• _Assignment_:
Examine the entries and show every line in which the word "صنایع" is found.

• _Data records_:
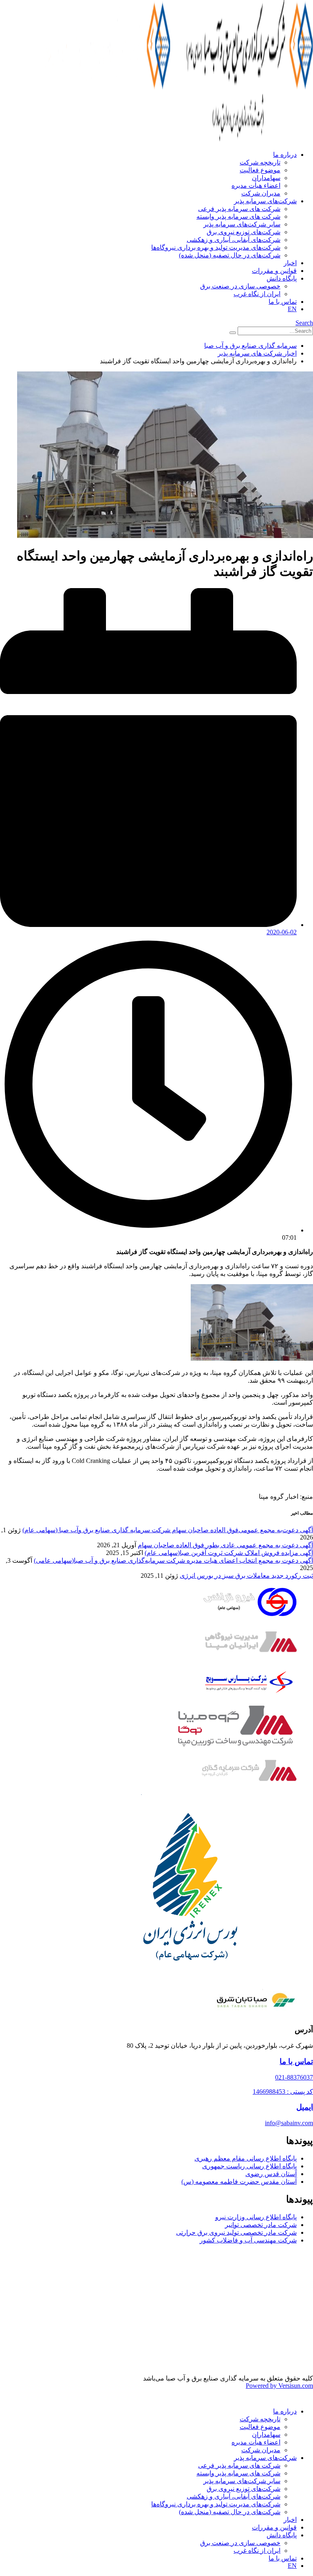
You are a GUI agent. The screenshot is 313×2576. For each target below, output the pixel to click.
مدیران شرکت (260, 193)
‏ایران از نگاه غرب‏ (257, 293)
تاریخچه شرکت (260, 162)
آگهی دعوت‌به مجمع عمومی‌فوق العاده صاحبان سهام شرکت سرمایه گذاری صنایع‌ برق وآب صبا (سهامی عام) (167, 1529)
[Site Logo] (170, 140)
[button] (304, 322)
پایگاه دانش (282, 278)
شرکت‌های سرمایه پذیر (265, 201)
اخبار (290, 262)
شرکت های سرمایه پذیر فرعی (239, 208)
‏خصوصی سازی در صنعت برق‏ (240, 286)
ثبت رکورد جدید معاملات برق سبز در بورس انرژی (246, 1575)
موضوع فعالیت (260, 170)
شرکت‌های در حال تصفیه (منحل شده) (229, 255)
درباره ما (285, 154)
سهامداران (266, 177)
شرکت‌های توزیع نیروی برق (243, 231)
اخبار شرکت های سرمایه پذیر (257, 353)
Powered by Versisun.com (279, 2385)
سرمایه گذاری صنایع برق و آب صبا (250, 345)
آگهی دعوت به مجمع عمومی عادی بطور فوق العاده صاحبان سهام (225, 1545)
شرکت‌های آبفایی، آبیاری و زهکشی (233, 239)
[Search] (232, 333)
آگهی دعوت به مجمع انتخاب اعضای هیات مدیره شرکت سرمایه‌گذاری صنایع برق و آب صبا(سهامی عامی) (173, 1560)
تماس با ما (283, 301)
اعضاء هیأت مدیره (255, 185)
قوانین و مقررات (274, 270)
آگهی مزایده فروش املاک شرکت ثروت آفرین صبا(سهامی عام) (229, 1552)
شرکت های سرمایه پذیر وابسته (238, 216)
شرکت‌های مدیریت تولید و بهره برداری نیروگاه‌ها (215, 247)
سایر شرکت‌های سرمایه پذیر (241, 224)
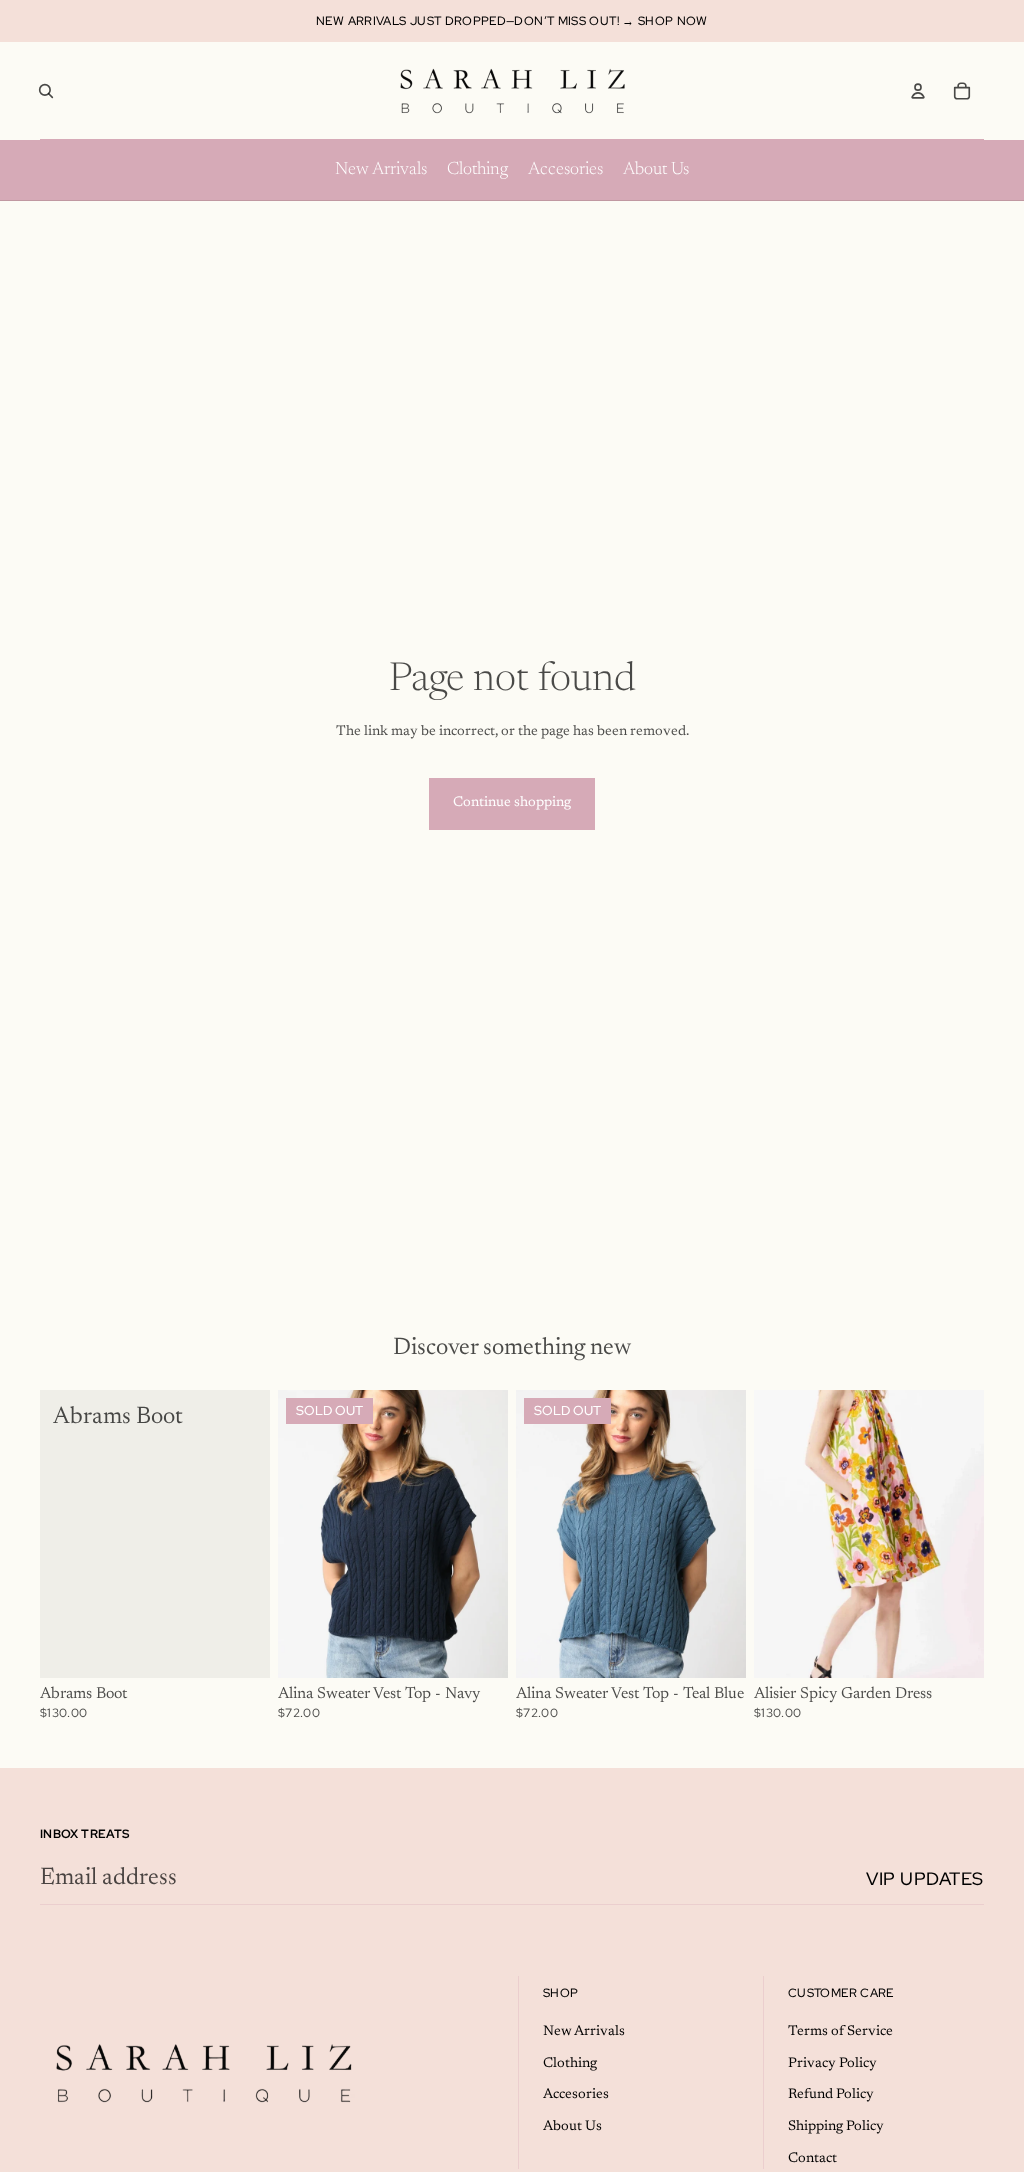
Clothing (570, 2064)
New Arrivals (584, 2032)
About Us (572, 2127)
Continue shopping (512, 803)
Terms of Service (840, 2032)
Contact (812, 2159)
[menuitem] (381, 170)
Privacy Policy (832, 2064)
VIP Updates (925, 1878)
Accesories (576, 2095)
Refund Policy (831, 2095)
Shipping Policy (836, 2127)
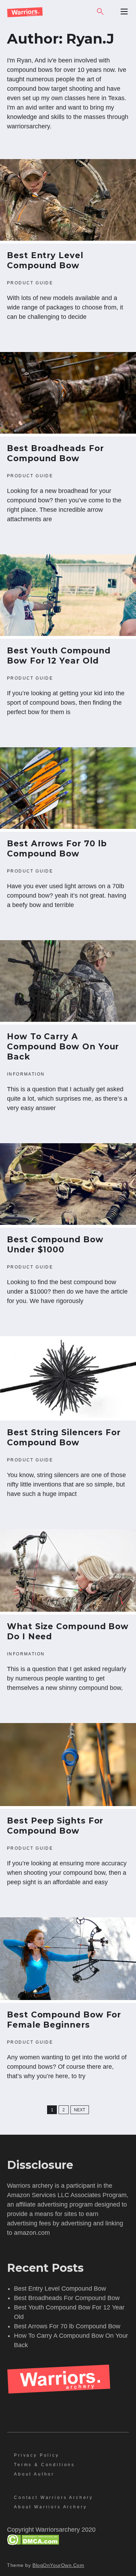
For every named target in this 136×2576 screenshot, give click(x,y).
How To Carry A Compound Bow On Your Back (63, 1047)
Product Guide (30, 282)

• _Exercise answer_:
آگهی دعوت‌به مجمع عمومی‌فوق العاده صاحبان سهام شرکت سرمایه گذاری صنایع‌ برق وآب صبا (سهامی عام) (167, 1529)
سرمایه گذاری صنایع برق و آب صبا (250, 345)
آگهی دعوت به مجمع انتخاب اعضای هیات مدیره شرکت سرمایه‌گذاری صنایع برق و آب صبا(سهامی عامی) (173, 1560)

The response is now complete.